Addressing the media today (Wednesday) under the Pensioners Bondholders Forum, the retirees, numbering about 200, each of whom holds government bonds said capturing their investment in the debt swap programme would have a negative consequence on their livelihoods and those of their families.
The Convener of the forum, Dr Adu Anane Antwi explained that most of them have made investments in government bonds with the expectation that the coupons will supplement the “meagre” pensions they receive through the ‘tier one’ pensions scheme under the Social Security and National Insurance Trust (SSNIT).
“Our monthly pension from SSNIT have been eroded by inflation to the extent that these coupons have become our core income while waiting for the payment of the principal amount upon maturity,” he said.
Dr Antwi explained that, given that the ‘Amended and Restated Exchange Memorandum’ terms of the DDEP extends to 15 years, a lot of the pensioners would not live long enough to receive their investments.
Debt swap
Under the government’s DDEP, domestic bondholders have been asked to exchange their instruments for new ones.
Existing domestic bonds as of December 1, 2022 will be exchanged for a set of four new bonds maturing in 2027, 2029, 2032 and 2037.
The annual coupon on all of these new bonds will be set at 0 per cent in 2023, 5 per cent in 2024 and 10 per cent from 2025 until maturity.
However, organised labour on December 22, 2022 reached a deal to exempt pension funds from the DDEP.
The agreement to exempt pension funds from the debt swap programme followed a series of meetings between organised labour and the government to resolve issues concerning the DDEP to safeguard the future investments of workers in the country.
Compassionate grounds
Dr Antwi said the government must on “compassionate grounds” grant their request for exemption in line with the exemptions granted pension funds.
“The basis for the exemption of pension funds was to ensure that pension incomes to would be retirees are not impaired for them to become burden on others when on retirement.

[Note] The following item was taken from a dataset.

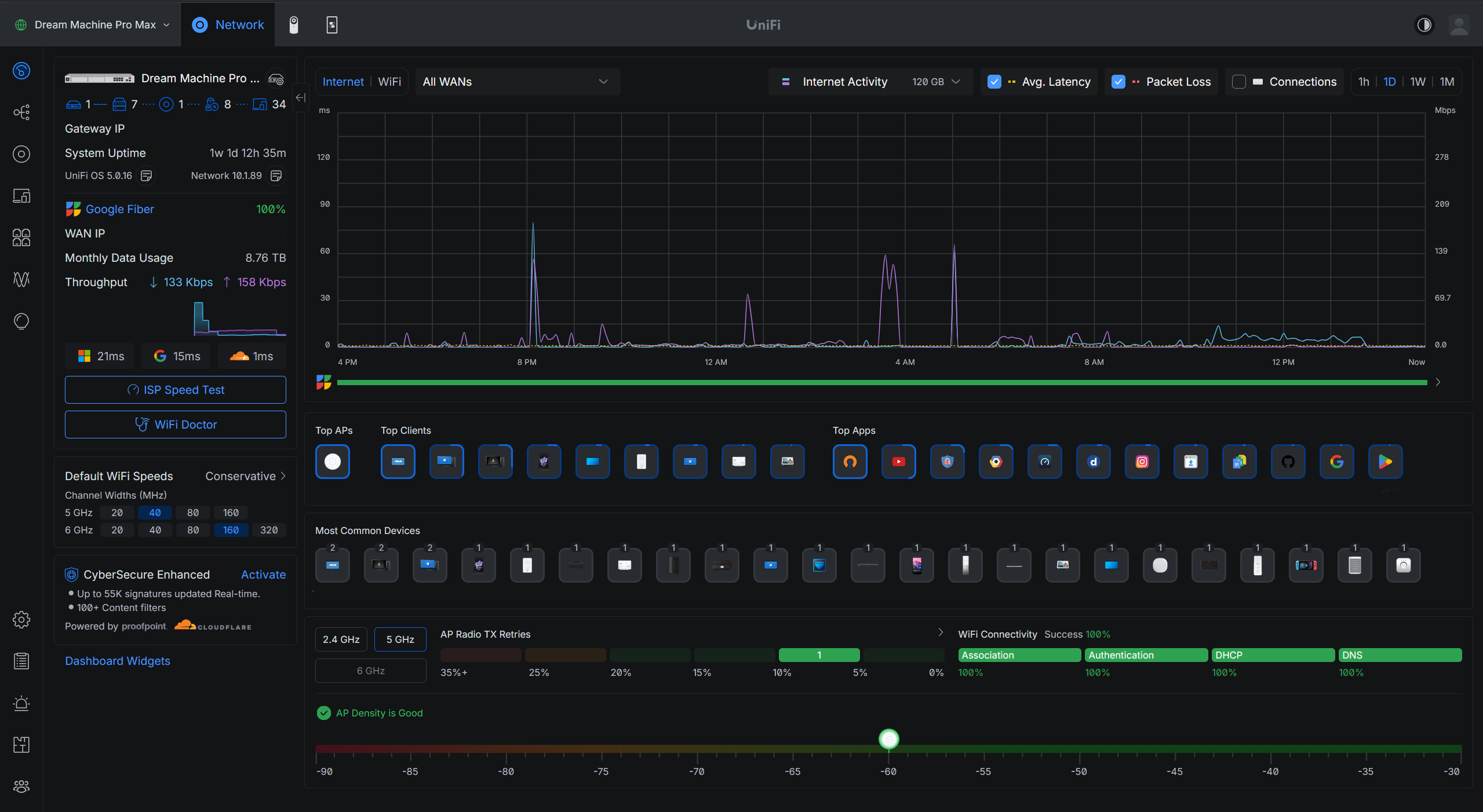The image size is (1483, 812).
Task: Open the All WANs dropdown
Action: [x=517, y=82]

“We believe strongly that the basis for the exemption granted to Pension Funds holds good for the exemptions of the investments of pensioners in government bonds from the DDEP,” he said.
Richard Akoladza, a retired banker, told Graphic Online that he had invested about 80 per cent of all he earned during his career into the bonds with the hope of being financially comfortable during retirement.
“Most of us work hard and because of what was going on with the banking sector we decided to put our funds in the least risky investment which is government bonds but today we are caught in a situation where this whole year we are not going to receive anything,” he lamented.
He added that in spite of receiving SSNIT pension income, it was not enough to absorb all his expenses and that of his family’s adding: “that is why we are asking government to take a second look because just telling us that we will not get anything for the next one year is wicked to say the least.”